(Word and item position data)
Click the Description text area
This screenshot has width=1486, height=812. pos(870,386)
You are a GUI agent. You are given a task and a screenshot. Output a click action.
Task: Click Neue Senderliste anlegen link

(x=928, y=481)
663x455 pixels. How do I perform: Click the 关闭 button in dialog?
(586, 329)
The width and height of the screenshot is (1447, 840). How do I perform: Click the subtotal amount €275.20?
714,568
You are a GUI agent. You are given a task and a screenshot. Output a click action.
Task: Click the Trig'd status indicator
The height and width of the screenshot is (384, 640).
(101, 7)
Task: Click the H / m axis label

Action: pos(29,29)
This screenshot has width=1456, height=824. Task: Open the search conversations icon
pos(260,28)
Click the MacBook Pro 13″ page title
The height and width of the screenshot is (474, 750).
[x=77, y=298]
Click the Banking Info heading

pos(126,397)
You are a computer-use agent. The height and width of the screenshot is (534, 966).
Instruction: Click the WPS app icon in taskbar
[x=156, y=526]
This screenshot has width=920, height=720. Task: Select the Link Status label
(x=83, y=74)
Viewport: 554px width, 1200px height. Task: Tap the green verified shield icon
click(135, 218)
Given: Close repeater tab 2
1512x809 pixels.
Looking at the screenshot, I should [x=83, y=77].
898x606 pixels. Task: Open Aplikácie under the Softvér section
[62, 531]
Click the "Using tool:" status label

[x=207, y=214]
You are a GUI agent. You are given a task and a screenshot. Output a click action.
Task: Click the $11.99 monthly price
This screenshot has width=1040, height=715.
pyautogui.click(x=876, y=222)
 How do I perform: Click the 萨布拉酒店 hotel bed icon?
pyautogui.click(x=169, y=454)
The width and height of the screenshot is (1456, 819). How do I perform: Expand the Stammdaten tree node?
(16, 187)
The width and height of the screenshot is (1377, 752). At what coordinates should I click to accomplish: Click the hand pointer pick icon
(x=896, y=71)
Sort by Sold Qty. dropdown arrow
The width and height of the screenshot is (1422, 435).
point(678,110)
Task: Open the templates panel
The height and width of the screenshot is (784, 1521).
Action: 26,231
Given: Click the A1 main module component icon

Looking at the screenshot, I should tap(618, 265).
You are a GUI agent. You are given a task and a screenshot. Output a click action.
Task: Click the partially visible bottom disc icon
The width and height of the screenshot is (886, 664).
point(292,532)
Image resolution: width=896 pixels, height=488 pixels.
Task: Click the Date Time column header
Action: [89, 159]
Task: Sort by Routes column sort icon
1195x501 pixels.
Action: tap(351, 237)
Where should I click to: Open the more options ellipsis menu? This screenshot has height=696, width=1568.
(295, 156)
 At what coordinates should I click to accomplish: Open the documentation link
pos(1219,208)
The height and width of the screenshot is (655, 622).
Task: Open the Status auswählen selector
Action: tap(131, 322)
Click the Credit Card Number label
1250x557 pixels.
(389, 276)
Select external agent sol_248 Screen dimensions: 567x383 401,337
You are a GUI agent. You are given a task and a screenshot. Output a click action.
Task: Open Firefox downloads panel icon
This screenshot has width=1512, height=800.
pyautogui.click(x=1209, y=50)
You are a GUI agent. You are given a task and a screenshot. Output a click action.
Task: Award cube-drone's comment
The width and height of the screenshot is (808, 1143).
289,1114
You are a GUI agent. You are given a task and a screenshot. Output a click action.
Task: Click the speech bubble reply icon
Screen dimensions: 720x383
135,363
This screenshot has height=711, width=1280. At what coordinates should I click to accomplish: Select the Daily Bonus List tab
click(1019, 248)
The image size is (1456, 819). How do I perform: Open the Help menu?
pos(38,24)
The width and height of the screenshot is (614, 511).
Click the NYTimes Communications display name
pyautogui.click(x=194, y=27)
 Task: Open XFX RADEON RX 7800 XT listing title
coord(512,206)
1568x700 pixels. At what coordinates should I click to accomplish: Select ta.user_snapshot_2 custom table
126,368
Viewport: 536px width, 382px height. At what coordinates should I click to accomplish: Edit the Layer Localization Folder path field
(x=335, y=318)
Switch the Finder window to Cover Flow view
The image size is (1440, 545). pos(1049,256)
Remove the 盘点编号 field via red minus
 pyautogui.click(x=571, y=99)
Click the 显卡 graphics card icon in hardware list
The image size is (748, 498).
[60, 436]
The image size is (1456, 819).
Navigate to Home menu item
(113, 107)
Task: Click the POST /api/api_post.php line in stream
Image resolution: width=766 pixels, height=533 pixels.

> Task requirements:
Reproduce all of the records above line for line, with nothing changed.

> Task output:
Click the Description text area
This screenshot has width=1486, height=812. pos(870,386)
You are a GUI agent. You are given a task and a screenshot. Output a click action.
Task: Click Neue Senderliste anlegen link

(x=928, y=481)
663x455 pixels. How do I perform: Click the 关闭 button in dialog?
(586, 329)
The width and height of the screenshot is (1447, 840). How do I perform: Click the subtotal amount €275.20?
714,568
You are a GUI agent. You are given a task and a screenshot. Output a click action.
Task: Click the Trig'd status indicator
The height and width of the screenshot is (384, 640).
(101, 7)
Task: Click the H / m axis label

Action: pos(29,29)
This screenshot has width=1456, height=824. Task: Open the search conversations icon
pos(260,28)
Click the MacBook Pro 13″ page title
The height and width of the screenshot is (474, 750).
[x=77, y=298]
Click the Banking Info heading

pos(126,397)
You are a computer-use agent. The height and width of the screenshot is (534, 966).
Instruction: Click the WPS app icon in taskbar
[x=156, y=526]
This screenshot has width=920, height=720. Task: Select the Link Status label
(x=83, y=74)
Viewport: 554px width, 1200px height. Task: Tap the green verified shield icon
click(135, 218)
Given: Close repeater tab 2
1512x809 pixels.
Looking at the screenshot, I should [x=83, y=77].
898x606 pixels. Task: Open Aplikácie under the Softvér section
[62, 531]
Click the "Using tool:" status label

[x=207, y=214]
You are a GUI agent. You are given a task and a screenshot. Output a click action.
Task: Click the $11.99 monthly price
This screenshot has width=1040, height=715.
pyautogui.click(x=876, y=222)
 How do I perform: Click the 萨布拉酒店 hotel bed icon?
pyautogui.click(x=169, y=454)
The width and height of the screenshot is (1456, 819). How do I perform: Expand the Stammdaten tree node?
(16, 187)
The width and height of the screenshot is (1377, 752). At what coordinates should I click to accomplish: Click the hand pointer pick icon
(x=896, y=71)
Sort by Sold Qty. dropdown arrow
The width and height of the screenshot is (1422, 435).
point(678,110)
Task: Open the templates panel
The height and width of the screenshot is (784, 1521).
Action: 26,231
Given: Click the A1 main module component icon

Looking at the screenshot, I should tap(618, 265).
You are a GUI agent. You are given a task and a screenshot. Output a click action.
Task: Click the partially visible bottom disc icon
The width and height of the screenshot is (886, 664).
point(292,532)
Image resolution: width=896 pixels, height=488 pixels.
Task: Click the Date Time column header
Action: [89, 159]
Task: Sort by Routes column sort icon
1195x501 pixels.
Action: tap(351, 237)
Where should I click to: Open the more options ellipsis menu? This screenshot has height=696, width=1568.
(295, 156)
 At what coordinates should I click to accomplish: Open the documentation link
pos(1219,208)
The height and width of the screenshot is (655, 622).
Task: Open the Status auswählen selector
Action: tap(131, 322)
Click the Credit Card Number label
1250x557 pixels.
(389, 276)
Select external agent sol_248 Screen dimensions: 567x383 401,337
You are a GUI agent. You are given a task and a screenshot. Output a click action.
Task: Open Firefox downloads panel icon
This screenshot has width=1512, height=800.
pyautogui.click(x=1209, y=50)
You are a GUI agent. You are given a task and a screenshot. Output a click action.
Task: Award cube-drone's comment
The width and height of the screenshot is (808, 1143).
289,1114
You are a GUI agent. You are given a task and a screenshot. Output a click action.
Task: Click the speech bubble reply icon
Screen dimensions: 720x383
135,363
This screenshot has height=711, width=1280. At what coordinates should I click to accomplish: Select the Daily Bonus List tab
click(1019, 248)
The image size is (1456, 819). How do I perform: Open the Help menu?
pos(38,24)
The width and height of the screenshot is (614, 511).
Click the NYTimes Communications display name
pyautogui.click(x=194, y=27)
 Task: Open XFX RADEON RX 7800 XT listing title
coord(512,206)
1568x700 pixels. At what coordinates should I click to accomplish: Select ta.user_snapshot_2 custom table
126,368
Viewport: 536px width, 382px height. At what coordinates should I click to accomplish: Edit the Layer Localization Folder path field
(x=335, y=318)
Switch the Finder window to Cover Flow view
The image size is (1440, 545). pos(1049,256)
Remove the 盘点编号 field via red minus
 pyautogui.click(x=571, y=99)
Click the 显卡 graphics card icon in hardware list
The image size is (748, 498).
[60, 436]
The image size is (1456, 819).
Navigate to Home menu item
(113, 107)
Task: Click the POST /api/api_post.php line in stream
Image resolution: width=766 pixels, height=533 pixels.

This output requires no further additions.